The future of libraries

Library patron
A library patron looks at a book at the main branch of the San Francisco Public Library on January 11, 2011 in San Francisco, Calif.
Justin Sullivan/Getty Images

As the prevalence of e-books, Kindles and Nooks continues to grow, is it time to rethink our need for libraries in a digital world? Some say we need libraries more than ever.

"Users of public library Internet connections tell surveyors that they're applying for jobs, doing homework, getting information about health care, finding out about government benefits and managing their finances," wrote Susan Crawford, a visiting professor at the Harvard Kennedy School and Harvard Law School, in a recent New York Times Room for Debate.

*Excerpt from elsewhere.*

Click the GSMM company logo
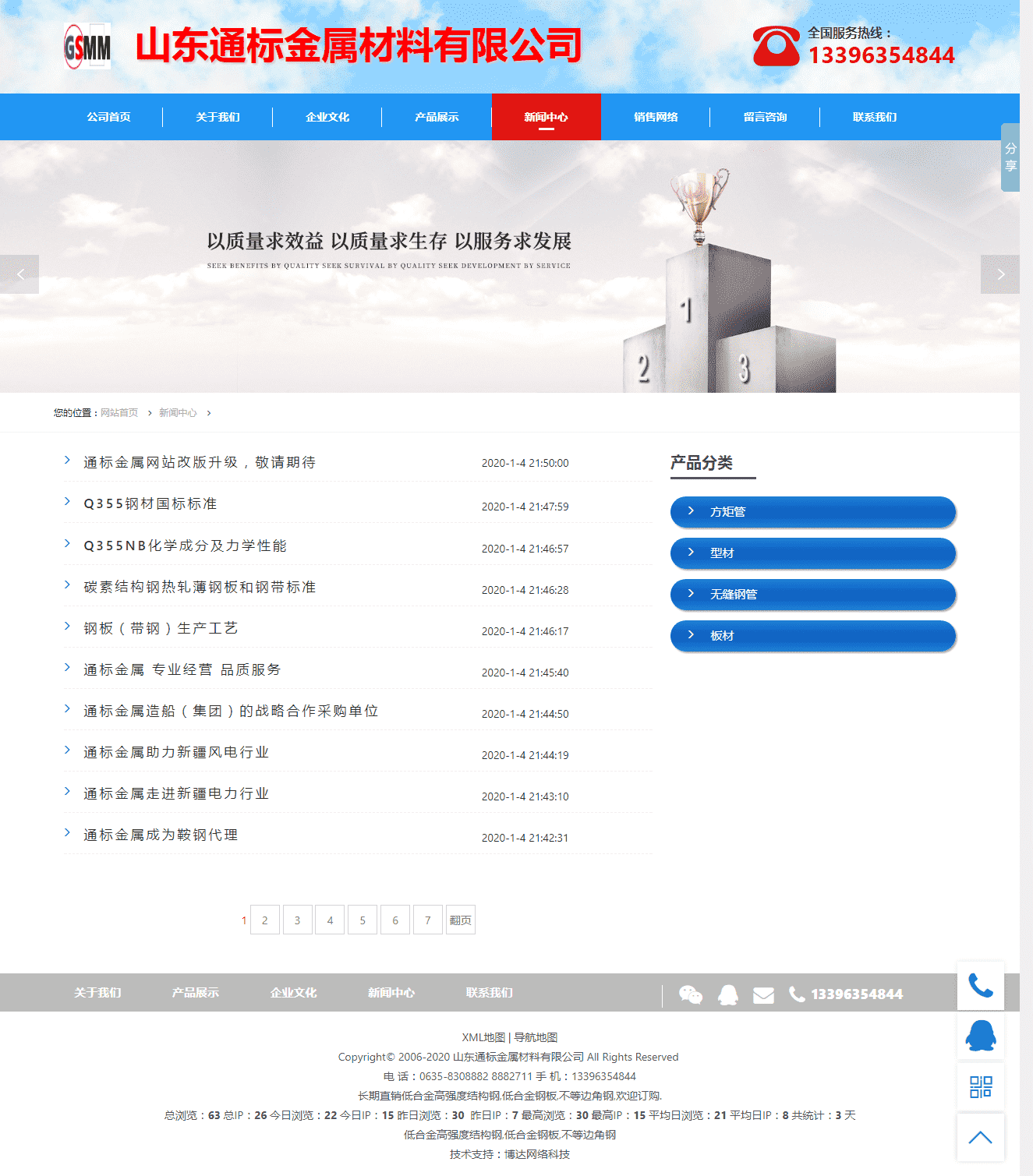 [87, 47]
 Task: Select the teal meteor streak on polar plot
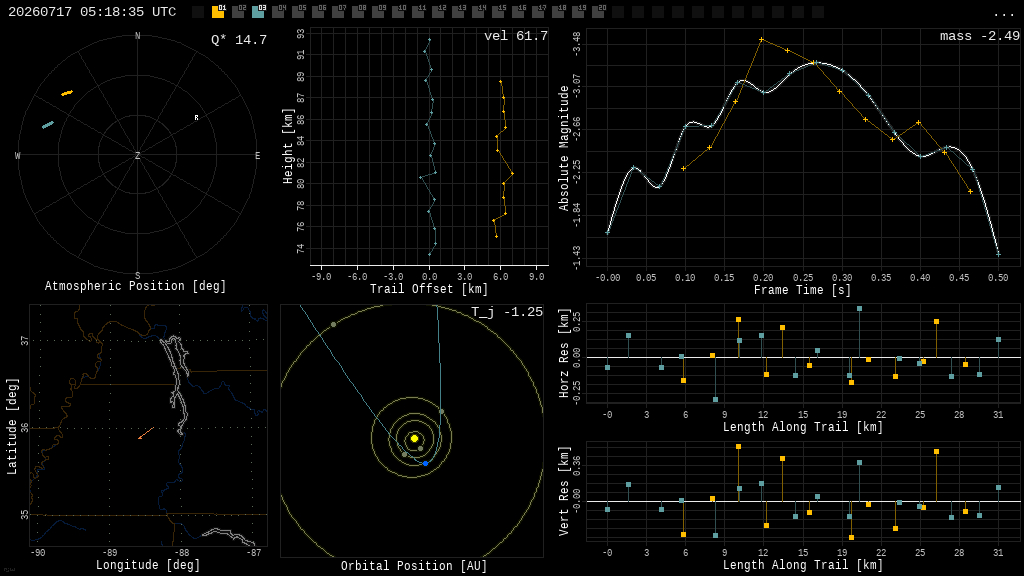48,125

As technology develops, some are rethinking the traditional library. James Tracy, headmaster of Cushing Academy in Ashburnham, Mass., helped reconceptualize their school's library.

From his piece in The New York Times:

A small collection of printed books no longer supports the type of research required by a 21st century curriculum. We wanted to create a library that reflected the reality of how students do research and fostered what they do, one that went beyond stacks and stacks of underutilized books ...

Our library is now the most-used space on campus, with collaborative learning areas, classrooms with smart boards, study sections, screens for data feeds from research sites, a cyber cafe, and increased reference and circulation stations for our librarians. It has become a hub where students and faculty gather, learn and explore together.

Tracy will join The Daily Circuit Monday, Feb. 18 to discuss the future of libraries. Kit Hadley, director of the St. Paul Public Library system, will also join the discussion.